Erin Clancy is a Foreign Service Officer currently serving as the Political-Military Affairs Officer at U.S. Embassy Muscat, Oman. Prior to arriving in Oman, she worked as a Vice Consul in U.S. Embassy Damascus, Syria. Erin received two State Department Meritorious Service Awards for her service during the first year of Syria’s violent unrest. She is also a recipient of the Thomas R. Pickering Foreign Affairs Fellowship. Erin earned a bachelor’s degree in Political Science from Whittier College and holds a Master’s degree from the Fletcher School of Law and Diplomacy at Tufts University. She hails from Huntington Beach, California.
Describe the impact on foreign policy you have made in your current/past positions.

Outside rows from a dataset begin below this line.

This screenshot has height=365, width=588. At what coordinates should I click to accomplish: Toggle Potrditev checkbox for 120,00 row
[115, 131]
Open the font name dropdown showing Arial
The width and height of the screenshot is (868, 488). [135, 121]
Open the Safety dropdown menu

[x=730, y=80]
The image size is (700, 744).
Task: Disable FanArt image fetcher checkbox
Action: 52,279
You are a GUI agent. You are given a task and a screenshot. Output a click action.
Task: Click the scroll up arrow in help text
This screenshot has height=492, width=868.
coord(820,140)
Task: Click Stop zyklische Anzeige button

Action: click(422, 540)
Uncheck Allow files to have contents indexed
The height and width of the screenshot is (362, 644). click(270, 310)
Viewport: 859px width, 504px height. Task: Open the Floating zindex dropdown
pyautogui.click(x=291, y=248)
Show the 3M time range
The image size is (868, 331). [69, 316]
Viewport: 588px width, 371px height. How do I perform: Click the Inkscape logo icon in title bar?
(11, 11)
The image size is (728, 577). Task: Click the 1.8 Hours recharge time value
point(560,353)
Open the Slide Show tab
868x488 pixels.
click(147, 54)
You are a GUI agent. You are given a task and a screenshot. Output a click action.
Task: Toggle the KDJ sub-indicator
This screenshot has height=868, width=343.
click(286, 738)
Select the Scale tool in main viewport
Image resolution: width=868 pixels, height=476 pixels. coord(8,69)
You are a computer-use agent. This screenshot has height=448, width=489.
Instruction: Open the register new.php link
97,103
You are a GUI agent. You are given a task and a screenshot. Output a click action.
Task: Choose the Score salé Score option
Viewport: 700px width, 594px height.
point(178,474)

As a Foreign Service Officer stationed in the Middle East, my job is to engage foreign audiences and make sense of political and economic trends on the ground for the policy-makers in Washington through reporting cables. In my previous assignment to U.S. Embassy Damascus, I began a new project to gather valuable, on-the-ground perspectives from a diverse cross-section of the Syrian population—many of whom lived in areas that were difficult, and most, impossible, for embassy personnel to visit due to the deteriorating security situation. This became a key tool for the State Department’s leadership in informing and shaping U.S. policy towards Syria. This innovation to State Department reporting made a lasting contribution to the organization that continues today in our Embassies in Lebanon and Jordan.
What personal contribution to foreign policy are you most proud of?
I will forever cherish the contributions that my teammates and I made to informing and shaping the policy process during the early days of Syria’s violent unrest, now turned civil war. Learning from and working with Ambassador Robert Ford remains the honor of a lifetime.
What is your vision of foreign policy in the 21st Century?
My hope is that all nations value the protection of civilians in armed conflict above any other calculation of national interest.
What challenges need to be overcome to create better foreign policy? What leadership traits are needed for this?
Stove-piping and a lack of information sharing still plague the foreign policy establishment twelve years after the September 11th attacks. In order to overcome these challenges, our foreign policy leaders require courage, humility, and the vision to see their work as a team sport. I am confident that “Millennials” will recognize the need for greater collaboration as they advance into leadership positions across the government.